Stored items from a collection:
-*-*-

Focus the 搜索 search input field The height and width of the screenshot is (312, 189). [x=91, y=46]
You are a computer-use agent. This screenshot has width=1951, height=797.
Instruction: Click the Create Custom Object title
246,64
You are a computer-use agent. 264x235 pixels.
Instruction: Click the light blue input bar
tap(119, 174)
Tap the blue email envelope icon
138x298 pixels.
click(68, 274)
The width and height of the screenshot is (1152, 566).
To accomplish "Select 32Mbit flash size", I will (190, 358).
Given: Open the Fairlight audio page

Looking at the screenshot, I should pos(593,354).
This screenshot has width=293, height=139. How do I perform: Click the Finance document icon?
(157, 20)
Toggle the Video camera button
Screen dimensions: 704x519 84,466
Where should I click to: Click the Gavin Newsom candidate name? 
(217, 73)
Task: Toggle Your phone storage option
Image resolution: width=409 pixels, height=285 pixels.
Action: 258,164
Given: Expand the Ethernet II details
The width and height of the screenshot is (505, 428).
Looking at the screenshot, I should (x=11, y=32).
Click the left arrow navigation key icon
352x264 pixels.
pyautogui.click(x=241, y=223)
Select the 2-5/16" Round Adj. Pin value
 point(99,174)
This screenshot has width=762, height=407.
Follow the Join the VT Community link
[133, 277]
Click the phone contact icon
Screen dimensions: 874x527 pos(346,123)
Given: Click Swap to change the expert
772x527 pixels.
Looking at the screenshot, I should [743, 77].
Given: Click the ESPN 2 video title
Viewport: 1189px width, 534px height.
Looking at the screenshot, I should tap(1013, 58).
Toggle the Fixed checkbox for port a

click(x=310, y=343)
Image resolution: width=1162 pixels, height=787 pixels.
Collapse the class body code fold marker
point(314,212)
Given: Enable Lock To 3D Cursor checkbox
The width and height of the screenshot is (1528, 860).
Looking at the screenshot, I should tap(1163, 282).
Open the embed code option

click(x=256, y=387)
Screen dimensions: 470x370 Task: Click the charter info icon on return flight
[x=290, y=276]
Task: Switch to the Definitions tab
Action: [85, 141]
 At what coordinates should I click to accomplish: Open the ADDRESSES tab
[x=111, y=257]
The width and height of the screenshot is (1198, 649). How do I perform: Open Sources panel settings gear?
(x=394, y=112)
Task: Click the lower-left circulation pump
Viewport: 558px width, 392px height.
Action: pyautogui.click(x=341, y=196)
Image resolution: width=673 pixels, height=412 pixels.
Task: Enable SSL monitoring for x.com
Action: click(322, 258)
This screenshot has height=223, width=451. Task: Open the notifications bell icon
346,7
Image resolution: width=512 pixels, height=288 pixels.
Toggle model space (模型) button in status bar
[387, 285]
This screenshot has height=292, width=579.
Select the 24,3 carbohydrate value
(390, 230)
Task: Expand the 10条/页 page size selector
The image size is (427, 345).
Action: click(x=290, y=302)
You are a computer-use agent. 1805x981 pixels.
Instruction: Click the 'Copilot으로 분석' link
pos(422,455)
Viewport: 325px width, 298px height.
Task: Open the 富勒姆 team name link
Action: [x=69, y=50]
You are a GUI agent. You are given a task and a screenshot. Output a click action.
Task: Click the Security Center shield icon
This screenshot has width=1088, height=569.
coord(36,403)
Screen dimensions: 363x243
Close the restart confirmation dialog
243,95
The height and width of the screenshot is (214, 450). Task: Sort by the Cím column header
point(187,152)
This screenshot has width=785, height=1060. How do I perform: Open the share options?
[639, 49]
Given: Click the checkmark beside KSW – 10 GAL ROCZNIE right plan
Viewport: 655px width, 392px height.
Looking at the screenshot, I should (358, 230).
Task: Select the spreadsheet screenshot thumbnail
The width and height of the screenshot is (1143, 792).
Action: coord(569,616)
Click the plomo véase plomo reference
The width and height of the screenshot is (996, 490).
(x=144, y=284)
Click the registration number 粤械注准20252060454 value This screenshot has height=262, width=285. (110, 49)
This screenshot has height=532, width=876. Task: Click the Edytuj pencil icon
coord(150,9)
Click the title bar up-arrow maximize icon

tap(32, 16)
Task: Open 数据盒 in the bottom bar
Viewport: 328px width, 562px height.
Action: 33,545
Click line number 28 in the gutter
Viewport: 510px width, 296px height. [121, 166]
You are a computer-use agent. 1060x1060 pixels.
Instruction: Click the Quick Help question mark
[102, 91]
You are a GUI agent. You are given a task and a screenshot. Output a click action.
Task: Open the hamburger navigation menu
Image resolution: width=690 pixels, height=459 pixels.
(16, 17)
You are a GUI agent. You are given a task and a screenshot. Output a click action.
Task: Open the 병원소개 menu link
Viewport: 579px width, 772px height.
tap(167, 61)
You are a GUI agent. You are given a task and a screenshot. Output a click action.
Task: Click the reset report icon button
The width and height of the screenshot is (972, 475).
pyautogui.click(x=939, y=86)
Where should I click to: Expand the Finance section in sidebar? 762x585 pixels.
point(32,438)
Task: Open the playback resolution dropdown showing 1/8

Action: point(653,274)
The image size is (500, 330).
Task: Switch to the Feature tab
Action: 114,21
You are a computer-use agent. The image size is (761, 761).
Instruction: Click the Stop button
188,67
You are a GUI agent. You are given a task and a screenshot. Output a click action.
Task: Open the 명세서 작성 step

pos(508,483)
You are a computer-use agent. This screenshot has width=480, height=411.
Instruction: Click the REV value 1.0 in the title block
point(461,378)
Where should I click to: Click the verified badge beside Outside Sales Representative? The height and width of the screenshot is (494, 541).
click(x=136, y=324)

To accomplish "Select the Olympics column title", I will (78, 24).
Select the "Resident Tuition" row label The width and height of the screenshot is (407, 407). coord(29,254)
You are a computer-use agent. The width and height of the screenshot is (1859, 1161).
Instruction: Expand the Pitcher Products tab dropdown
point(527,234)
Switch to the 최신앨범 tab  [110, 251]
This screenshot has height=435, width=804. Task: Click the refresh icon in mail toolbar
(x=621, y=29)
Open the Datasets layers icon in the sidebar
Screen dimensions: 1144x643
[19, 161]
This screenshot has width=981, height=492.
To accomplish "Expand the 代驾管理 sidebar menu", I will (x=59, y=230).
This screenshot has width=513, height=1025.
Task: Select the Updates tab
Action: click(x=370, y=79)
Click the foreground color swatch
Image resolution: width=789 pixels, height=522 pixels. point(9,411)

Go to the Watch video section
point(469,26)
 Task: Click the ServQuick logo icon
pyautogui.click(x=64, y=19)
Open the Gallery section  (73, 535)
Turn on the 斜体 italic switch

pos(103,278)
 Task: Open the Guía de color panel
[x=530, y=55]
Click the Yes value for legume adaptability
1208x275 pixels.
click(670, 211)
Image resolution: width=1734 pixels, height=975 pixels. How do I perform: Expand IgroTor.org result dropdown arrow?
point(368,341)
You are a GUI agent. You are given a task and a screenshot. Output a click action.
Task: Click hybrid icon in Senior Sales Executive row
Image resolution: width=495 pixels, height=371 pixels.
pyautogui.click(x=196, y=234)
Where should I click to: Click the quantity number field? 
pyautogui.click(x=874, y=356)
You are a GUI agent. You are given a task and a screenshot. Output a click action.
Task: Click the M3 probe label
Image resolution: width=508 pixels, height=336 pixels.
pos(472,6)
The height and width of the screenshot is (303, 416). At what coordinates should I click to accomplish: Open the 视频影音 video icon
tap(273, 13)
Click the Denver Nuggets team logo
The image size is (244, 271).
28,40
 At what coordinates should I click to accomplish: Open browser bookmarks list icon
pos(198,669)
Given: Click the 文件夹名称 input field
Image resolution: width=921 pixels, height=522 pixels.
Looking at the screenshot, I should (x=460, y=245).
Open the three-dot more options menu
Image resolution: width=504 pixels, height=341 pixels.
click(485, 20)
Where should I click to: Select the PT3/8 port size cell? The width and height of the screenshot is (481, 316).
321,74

-*-*-

> JOB: Can you output every one of the records above as a numbered list, leaving out the blank lines?

> RESULT FOR THIS TASK:
1. Focus the 搜索 search input field The height and width of the screenshot is (312, 189). [x=91, y=46]
2. You are a computer-use agent. This screenshot has width=1951, height=797.
3. Instruction: Click the Create Custom Object title
4. 246,64
5. You are a computer-use agent. 264x235 pixels.
6. Instruction: Click the light blue input bar
7. tap(119, 174)
8. Tap the blue email envelope icon
9. 138x298 pixels.
10. click(68, 274)
11. The width and height of the screenshot is (1152, 566).
12. To accomplish "Select 32Mbit flash size", I will (190, 358).
13. Given: Open the Fairlight audio page
14. Looking at the screenshot, I should pos(593,354).
15. This screenshot has width=293, height=139. How do I perform: Click the Finance document icon?
16. (157, 20)
17. Toggle the Video camera button
18. Screen dimensions: 704x519 84,466
19. Where should I click to: Click the Gavin Newsom candidate name? 
20. (217, 73)
21. Task: Toggle Your phone storage option
22. Image resolution: width=409 pixels, height=285 pixels.
23. Action: 258,164
24. Given: Expand the Ethernet II details
25. The width and height of the screenshot is (505, 428).
26. Looking at the screenshot, I should (x=11, y=32).
27. Click the left arrow navigation key icon
28. 352x264 pixels.
29. pyautogui.click(x=241, y=223)
30. Select the 2-5/16" Round Adj. Pin value
31.  point(99,174)
32. This screenshot has width=762, height=407.
33. Follow the Join the VT Community link
34. [133, 277]
35. Click the phone contact icon
36. Screen dimensions: 874x527 pos(346,123)
37. Given: Click Swap to change the expert
38. 772x527 pixels.
39. Looking at the screenshot, I should [743, 77].
40. Given: Click the ESPN 2 video title
41. Viewport: 1189px width, 534px height.
42. Looking at the screenshot, I should tap(1013, 58).
43. Toggle the Fixed checkbox for port a
44. click(x=310, y=343)
45. Image resolution: width=1162 pixels, height=787 pixels.
46. Collapse the class body code fold marker
47. point(314,212)
48. Given: Enable Lock To 3D Cursor checkbox
49. The width and height of the screenshot is (1528, 860).
50. Looking at the screenshot, I should tap(1163, 282).
51. Open the embed code option
52. click(x=256, y=387)
53. Screen dimensions: 470x370 Task: Click the charter info icon on return flight
54. [x=290, y=276]
55. Task: Switch to the Definitions tab
56. Action: [85, 141]
57.  At what coordinates should I click to accomplish: Open the ADDRESSES tab
58. [x=111, y=257]
59. The width and height of the screenshot is (1198, 649). How do I perform: Open Sources panel settings gear?
60. (x=394, y=112)
61. Task: Click the lower-left circulation pump
62. Viewport: 558px width, 392px height.
63. Action: pyautogui.click(x=341, y=196)
64. Image resolution: width=673 pixels, height=412 pixels.
65. Task: Enable SSL monitoring for x.com
66. Action: click(322, 258)
67. This screenshot has height=223, width=451. Task: Open the notifications bell icon
68. 346,7
69. Image resolution: width=512 pixels, height=288 pixels.
70. Toggle model space (模型) button in status bar
71. [387, 285]
72. This screenshot has height=292, width=579.
73. Select the 24,3 carbohydrate value
74. (390, 230)
75. Task: Expand the 10条/页 page size selector
76. The image size is (427, 345).
77. Action: click(x=290, y=302)
78. You are a computer-use agent. 1805x981 pixels.
79. Instruction: Click the 'Copilot으로 분석' link
80. pos(422,455)
81. Viewport: 325px width, 298px height.
82. Task: Open the 富勒姆 team name link
83. Action: [x=69, y=50]
84. You are a GUI agent. You are given a task and a screenshot. Output a click action.
85. Task: Click the Security Center shield icon
86. This screenshot has width=1088, height=569.
87. coord(36,403)
88. Screen dimensions: 363x243
89. Close the restart confirmation dialog
90. 243,95
91. The height and width of the screenshot is (214, 450). Task: Sort by the Cím column header
92. point(187,152)
93. This screenshot has width=785, height=1060. How do I perform: Open the share options?
94. [639, 49]
95. Given: Click the checkmark beside KSW – 10 GAL ROCZNIE right plan
96. Viewport: 655px width, 392px height.
97. Looking at the screenshot, I should (358, 230).
98. Task: Select the spreadsheet screenshot thumbnail
99. The width and height of the screenshot is (1143, 792).
100. Action: coord(569,616)
101. Click the plomo véase plomo reference
102. The width and height of the screenshot is (996, 490).
103. (x=144, y=284)
104. Click the registration number 粤械注准20252060454 value This screenshot has height=262, width=285. (110, 49)
105. This screenshot has height=532, width=876. Task: Click the Edytuj pencil icon
106. coord(150,9)
107. Click the title bar up-arrow maximize icon
108. tap(32, 16)
109. Task: Open 数据盒 in the bottom bar
110. Viewport: 328px width, 562px height.
111. Action: 33,545
112. Click line number 28 in the gutter
113. Viewport: 510px width, 296px height. [121, 166]
114. You are a computer-use agent. 1060x1060 pixels.
115. Instruction: Click the Quick Help question mark
116. [102, 91]
117. You are a GUI agent. You are given a task and a screenshot. Output a click action.
118. Task: Open the hamburger navigation menu
119. Image resolution: width=690 pixels, height=459 pixels.
120. (16, 17)
121. You are a GUI agent. You are given a task and a screenshot. Output a click action.
122. Task: Open the 병원소개 menu link
123. Viewport: 579px width, 772px height.
124. tap(167, 61)
125. You are a GUI agent. You are given a task and a screenshot. Output a click action.
126. Task: Click the reset report icon button
127. The width and height of the screenshot is (972, 475).
128. pyautogui.click(x=939, y=86)
129. Where should I click to: Expand the Finance section in sidebar? 762x585 pixels.
130. point(32,438)
131. Task: Open the playback resolution dropdown showing 1/8
132. Action: point(653,274)
133. The image size is (500, 330).
134. Task: Switch to the Feature tab
135. Action: 114,21
136. You are a computer-use agent. The image size is (761, 761).
137. Instruction: Click the Stop button
138. 188,67
139. You are a GUI agent. You are given a task and a screenshot. Output a click action.
140. Task: Open the 명세서 작성 step
141. pos(508,483)
142. You are a computer-use agent. This screenshot has width=480, height=411.
143. Instruction: Click the REV value 1.0 in the title block
144. point(461,378)
145. Where should I click to: Click the verified badge beside Outside Sales Representative? The height and width of the screenshot is (494, 541).
146. click(x=136, y=324)
147. To accomplish "Select the Olympics column title", I will (78, 24).
148. Select the "Resident Tuition" row label The width and height of the screenshot is (407, 407). coord(29,254)
149. You are a computer-use agent. The width and height of the screenshot is (1859, 1161).
150. Instruction: Expand the Pitcher Products tab dropdown
151. point(527,234)
152. Switch to the 최신앨범 tab  [110, 251]
153. This screenshot has height=435, width=804. Task: Click the refresh icon in mail toolbar
154. (x=621, y=29)
155. Open the Datasets layers icon in the sidebar
156. Screen dimensions: 1144x643
157. [19, 161]
158. This screenshot has width=981, height=492.
159. To accomplish "Expand the 代驾管理 sidebar menu", I will (x=59, y=230).
160. This screenshot has width=513, height=1025.
161. Task: Select the Updates tab
162. Action: click(x=370, y=79)
163. Click the foreground color swatch
164. Image resolution: width=789 pixels, height=522 pixels. point(9,411)
165. Go to the Watch video section
166. point(469,26)
167.  Task: Click the ServQuick logo icon
168. pyautogui.click(x=64, y=19)
169. Open the Gallery section  (73, 535)
170. Turn on the 斜体 italic switch
171. pos(103,278)
172.  Task: Open the Guía de color panel
173. [x=530, y=55]
174. Click the Yes value for legume adaptability
175. 1208x275 pixels.
176. click(670, 211)
177. Image resolution: width=1734 pixels, height=975 pixels. How do I perform: Expand IgroTor.org result dropdown arrow?
178. point(368,341)
179. You are a GUI agent. You are given a task and a screenshot. Output a click action.
180. Task: Click hybrid icon in Senior Sales Executive row
181. Image resolution: width=495 pixels, height=371 pixels.
182. pyautogui.click(x=196, y=234)
183. Where should I click to: Click the quantity number field? 
184. pyautogui.click(x=874, y=356)
185. You are a GUI agent. You are given a task and a screenshot. Output a click action.
186. Task: Click the M3 probe label
187. Image resolution: width=508 pixels, height=336 pixels.
188. pos(472,6)
189. The height and width of the screenshot is (303, 416). At what coordinates should I click to accomplish: Open the 视频影音 video icon
190. tap(273, 13)
191. Click the Denver Nuggets team logo
192. The image size is (244, 271).
193. 28,40
194.  At what coordinates should I click to accomplish: Open browser bookmarks list icon
195. pos(198,669)
196. Given: Click the 文件夹名称 input field
197. Image resolution: width=921 pixels, height=522 pixels.
198. Looking at the screenshot, I should (x=460, y=245).
199. Open the three-dot more options menu
200. Image resolution: width=504 pixels, height=341 pixels.
201. click(485, 20)
202. Where should I click to: Select the PT3/8 port size cell? The width and height of the screenshot is (481, 316).
203. 321,74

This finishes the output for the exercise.